■ **Exercise requirements**: Print nothing but the lines below starting at the line that holds "Como calcular o frete (38, 2169)" and ending at the line that holds "[twitter] (127, 2274)", including both, each exactly as written.

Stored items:
────────────────────

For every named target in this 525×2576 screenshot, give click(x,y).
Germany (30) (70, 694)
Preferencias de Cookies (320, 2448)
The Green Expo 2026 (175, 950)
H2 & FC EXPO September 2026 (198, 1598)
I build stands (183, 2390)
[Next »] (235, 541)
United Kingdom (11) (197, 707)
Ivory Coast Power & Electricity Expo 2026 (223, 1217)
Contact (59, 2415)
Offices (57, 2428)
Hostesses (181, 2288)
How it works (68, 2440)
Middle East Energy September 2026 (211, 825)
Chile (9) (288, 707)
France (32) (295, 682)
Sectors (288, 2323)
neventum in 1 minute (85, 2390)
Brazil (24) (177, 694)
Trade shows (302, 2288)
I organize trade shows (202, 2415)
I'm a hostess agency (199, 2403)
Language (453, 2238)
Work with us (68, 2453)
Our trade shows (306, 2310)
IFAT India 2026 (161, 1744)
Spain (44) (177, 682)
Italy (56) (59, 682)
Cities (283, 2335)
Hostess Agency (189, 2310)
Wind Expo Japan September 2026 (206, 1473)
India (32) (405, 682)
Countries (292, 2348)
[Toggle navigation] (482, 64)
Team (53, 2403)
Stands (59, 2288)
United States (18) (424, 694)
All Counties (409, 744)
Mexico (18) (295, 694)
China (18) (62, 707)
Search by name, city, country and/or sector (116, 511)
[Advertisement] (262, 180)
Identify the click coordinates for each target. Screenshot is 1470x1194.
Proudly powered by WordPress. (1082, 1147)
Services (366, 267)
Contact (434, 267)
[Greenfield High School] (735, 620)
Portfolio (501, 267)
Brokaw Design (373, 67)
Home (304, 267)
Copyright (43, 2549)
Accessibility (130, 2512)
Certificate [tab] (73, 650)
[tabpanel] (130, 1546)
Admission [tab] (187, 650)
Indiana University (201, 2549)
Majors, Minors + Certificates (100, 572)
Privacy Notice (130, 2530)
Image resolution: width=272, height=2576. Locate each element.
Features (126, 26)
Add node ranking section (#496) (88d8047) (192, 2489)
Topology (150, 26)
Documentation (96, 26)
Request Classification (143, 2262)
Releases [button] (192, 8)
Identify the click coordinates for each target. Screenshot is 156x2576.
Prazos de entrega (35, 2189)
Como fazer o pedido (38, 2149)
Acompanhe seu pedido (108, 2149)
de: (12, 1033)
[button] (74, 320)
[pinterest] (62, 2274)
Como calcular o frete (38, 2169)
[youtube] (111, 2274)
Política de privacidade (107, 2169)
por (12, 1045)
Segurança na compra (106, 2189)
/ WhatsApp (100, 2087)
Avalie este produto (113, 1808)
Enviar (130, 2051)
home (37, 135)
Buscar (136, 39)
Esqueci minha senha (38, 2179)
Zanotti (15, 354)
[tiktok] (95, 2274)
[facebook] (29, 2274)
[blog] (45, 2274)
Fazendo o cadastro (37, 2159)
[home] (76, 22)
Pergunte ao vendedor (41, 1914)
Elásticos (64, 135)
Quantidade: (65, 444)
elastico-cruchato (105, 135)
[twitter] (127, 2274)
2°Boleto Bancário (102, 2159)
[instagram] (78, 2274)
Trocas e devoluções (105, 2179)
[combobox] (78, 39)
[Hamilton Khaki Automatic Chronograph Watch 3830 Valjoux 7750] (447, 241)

────────────────────

■ **Solution below**:
Como calcular o frete (38, 2169)
[youtube] (111, 2274)
Política de privacidade (107, 2169)
por (12, 1045)
Segurança na compra (106, 2189)
/ WhatsApp (100, 2087)
Avalie este produto (113, 1808)
Enviar (130, 2051)
home (37, 135)
Buscar (136, 39)
Esqueci minha senha (38, 2179)
Zanotti (15, 354)
[tiktok] (95, 2274)
[facebook] (29, 2274)
[blog] (45, 2274)
Fazendo o cadastro (37, 2159)
[home] (76, 22)
Pergunte ao vendedor (41, 1914)
Elásticos (64, 135)
Quantidade: (65, 444)
elastico-cruchato (105, 135)
[twitter] (127, 2274)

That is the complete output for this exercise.